Being a family caregiver is a 24/7 job.  It’s probably one of the most difficult and thankless jobs one can do.  The stress level is off the charts, the pay is non-existent and trying to make time for you is next to impossible.

We become caregivers for several reasons: need, duty, personality type, but mostly because we love the person who needs care and we want to support them through whatever it is that they are going through.  It’s this final reason that keeps us showing up, even on the most difficult days.

Caring for another person can and will take its toll on us emotionally and physically if we do not FIRST take care of ourselves.  Self-care is the biggest conundrum we face as caregivers as the majority of our time and energy is focused on the needs of othersIn truth, if we do not take the time to take care of ourselves first we become less effective at caring for others which can create more problems than we already face as we try to manage the needs of others.

I (again) realized this the several years ago, after a long holiday weekend, I found myself up most of the night very sick (I won’t go into details let’s just say it wasn’t pretty).  The next morning I had a long list of things I needed to do to help my aunt who is recovering from surgery, however; I realized when I tried to get up after only a few hours of sleep I was so exhausted that I couldn’t get my body nor my brain to function sufficiently enough to take care of the things that needed to get done, so I climbed back into bed and slept for another few hours.

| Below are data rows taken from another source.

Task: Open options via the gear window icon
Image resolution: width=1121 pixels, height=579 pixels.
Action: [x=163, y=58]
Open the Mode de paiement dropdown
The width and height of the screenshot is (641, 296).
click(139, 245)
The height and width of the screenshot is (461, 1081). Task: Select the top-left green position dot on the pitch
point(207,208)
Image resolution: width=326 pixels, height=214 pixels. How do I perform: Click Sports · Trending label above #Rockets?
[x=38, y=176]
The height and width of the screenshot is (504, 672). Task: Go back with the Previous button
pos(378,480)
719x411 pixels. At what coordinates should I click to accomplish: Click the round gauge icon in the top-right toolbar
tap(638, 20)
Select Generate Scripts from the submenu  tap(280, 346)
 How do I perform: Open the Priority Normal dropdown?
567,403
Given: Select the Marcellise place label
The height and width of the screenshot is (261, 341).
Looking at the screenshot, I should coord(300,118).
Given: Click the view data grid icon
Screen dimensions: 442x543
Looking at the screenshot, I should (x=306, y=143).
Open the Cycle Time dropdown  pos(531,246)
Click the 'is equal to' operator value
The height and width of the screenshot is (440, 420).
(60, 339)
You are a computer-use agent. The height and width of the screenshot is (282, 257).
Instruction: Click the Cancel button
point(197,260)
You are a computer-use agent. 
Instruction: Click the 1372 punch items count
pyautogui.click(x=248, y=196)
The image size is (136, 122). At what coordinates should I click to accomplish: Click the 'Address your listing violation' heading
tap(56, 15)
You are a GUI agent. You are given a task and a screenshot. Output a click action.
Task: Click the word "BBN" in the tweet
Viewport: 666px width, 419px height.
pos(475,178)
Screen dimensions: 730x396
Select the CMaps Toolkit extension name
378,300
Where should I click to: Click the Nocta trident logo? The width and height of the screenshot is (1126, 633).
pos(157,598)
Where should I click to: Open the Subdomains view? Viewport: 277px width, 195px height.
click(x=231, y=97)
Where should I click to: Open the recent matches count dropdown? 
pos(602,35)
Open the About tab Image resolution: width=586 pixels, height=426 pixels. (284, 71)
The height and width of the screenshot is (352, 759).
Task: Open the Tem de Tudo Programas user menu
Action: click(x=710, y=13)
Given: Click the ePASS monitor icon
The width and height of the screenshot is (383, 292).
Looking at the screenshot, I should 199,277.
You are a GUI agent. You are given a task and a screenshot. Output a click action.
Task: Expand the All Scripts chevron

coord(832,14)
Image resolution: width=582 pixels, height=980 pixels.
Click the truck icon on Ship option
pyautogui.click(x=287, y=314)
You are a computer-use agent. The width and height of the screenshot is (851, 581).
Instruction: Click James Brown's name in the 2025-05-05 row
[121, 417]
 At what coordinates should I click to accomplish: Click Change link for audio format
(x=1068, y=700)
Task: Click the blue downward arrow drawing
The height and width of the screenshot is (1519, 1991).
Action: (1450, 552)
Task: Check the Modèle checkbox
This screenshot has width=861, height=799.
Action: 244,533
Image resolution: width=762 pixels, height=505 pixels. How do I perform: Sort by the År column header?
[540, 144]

Though I lost a good portion of my morning I was able to get everything done that NEEDED to be done, pushed a few things to the next day’s list and took an afternoon nap for good measure.  To many of you this may seem like a day wasted, let me assure you, it wasn’t.  By taking the steps necessary to make self-care a priority that day, I was 10x’s more productive the next day.

Sometimes all it take is a few extra hours of sleep, other times it might be prioritizing the to-do list by what NEEDS to get done and either delegating the other items or pushing them to a less jam-packed day.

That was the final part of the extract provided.